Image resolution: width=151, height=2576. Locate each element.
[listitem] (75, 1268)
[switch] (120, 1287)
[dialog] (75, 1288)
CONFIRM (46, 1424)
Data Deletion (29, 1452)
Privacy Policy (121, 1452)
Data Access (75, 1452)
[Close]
##########
Please give again, word for word, only the lines from the one holding "[dialog] (75, 1288)" through the end of the listing above.

[dialog] (75, 1288)
CONFIRM (46, 1424)
Data Deletion (29, 1452)
Privacy Policy (121, 1452)
Data Access (75, 1452)
[Close]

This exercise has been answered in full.